Кен вырос в Уоттсе, черном районе Города ангелов, где летом 1965 года начались первые «расовые» беспорядки 1960-х. Мы с отцом были в Риме. Я хорошо помню огромный заголовок тамошней англоязычной газеты: «Watts burns!» («Уоттс горит!»). Почти тридцать лет спустя в Эл-Эй снова вспыхнули беспорядки; причиной было оправдание судом полицейских, избивших Родни Кинга[423], несмотря на наличие видеозаписи, сделанной очевидцем. Кен рассказывал мне, что полицейские иногда останавливали его просто из-за цвета кожи, чему я потом была свидетелем. Однажды он ехал на вечеринку в богатый белый район Лос-Анджелеса, его без всяких объяснений задержали и заставили лечь на землю лицом вниз, чтобы осмотреть машину. Может быть, полицию насторожил его красный «Альфа-Ромео», но, скорее всего, дело было не в нем.

В 1992 году я летела из Вашингтона в Эл-Эй; беспорядки длились второй день. В самолете меня сначала поразило множество элегантных чернокожих. Они оказались журналистами, летевшими освещать события. Вдруг пилот сообщил нам, что мы приземлимся в Лас-Вегасе, потому что восставшие обстреливают самолеты в районе аэропорта Лос-Анджелеса! Выйдя из самолета, я увидела Джесси Джексона[424], к моему удивлению стоявшего в одиночестве. Как это ни смешно, я подошла к нему, чтобы подать совет – поискать нужные слова, чтобы остановить волнения, а не усиливать негодование «повстанцев»: ведь те в основном жгут и грабят в своих районах, вредя таким образом самим себе. Иными словами, я предлагала ему занять весьма трудную позицию между сочувствием и осуждением. Пока я это говорила, подбежали журналисты, Джексон отвернулся и стал отвечать на их вопросы. Вскоре нас посадили обратно в самолет и мы полетели в Эл-Эй.

* * *

Я начала с расовых беспорядков, потому что Кен – выходец из гетто. Его родители разошлись, когда он был совсем маленьким; его воспитывали бабушка и дедушка со стороны отца. Она была уборщицей, он – грузчиком. Живя в опасном районе, разделенном враждующими молодежными бандами на четко очерченные зоны, Кен подростком на всякий случай носил с собой цепь (сам он ни к какой банде не принадлежал). Ощущение опасности в нем осталось: бывало, поздним вечером он явно настораживался, услышав шум на улице.
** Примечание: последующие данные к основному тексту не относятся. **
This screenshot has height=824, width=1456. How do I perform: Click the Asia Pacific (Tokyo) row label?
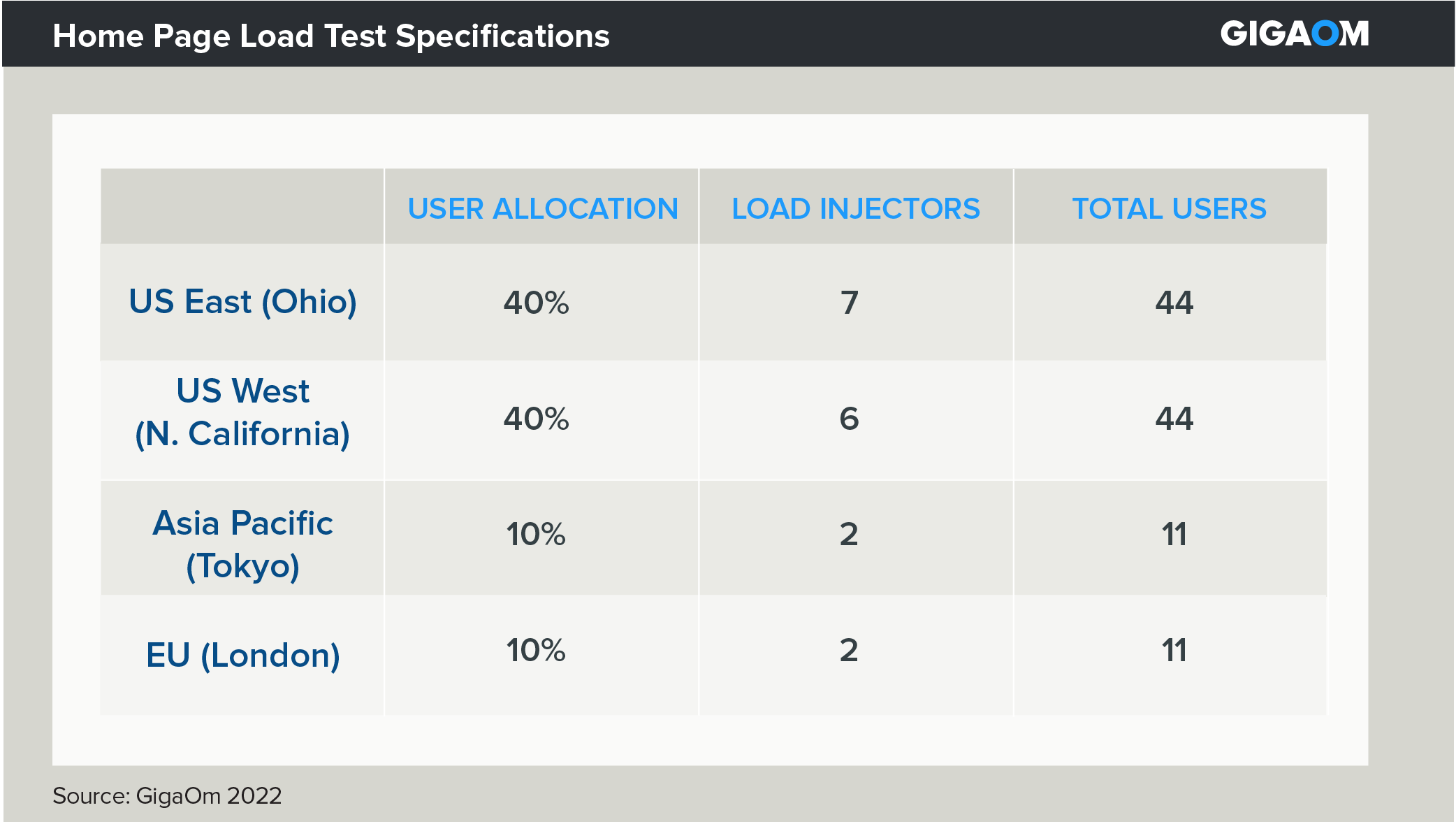point(242,544)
В школе он играл в футбол и занимался барьерным бегом; победы на местных соревнованиях принесли ему спортивные стипендии для учебы в университете; сначала он учился в UCLA, потом – в Государственном университете Аризоны, куда перешел, кажется, потому что в UCLA ему было трудно: ведь он был малограмотным и совсем малообразованным, а бегал хорошо и чуть не добежал до Олимпиады 1968 года в Мексике, где двое чернокожих бегунов-медалистов высоко и гордо подняли кулаки в перчатках, обозначавшие «власть черных». Это движение активистов-радикалов пришло на смену движению за гражданские права, связанному с именем Мартина Лютера Кинга. Когда мы с Кеном познакомились, его политические воззрения обретались где-то посередине.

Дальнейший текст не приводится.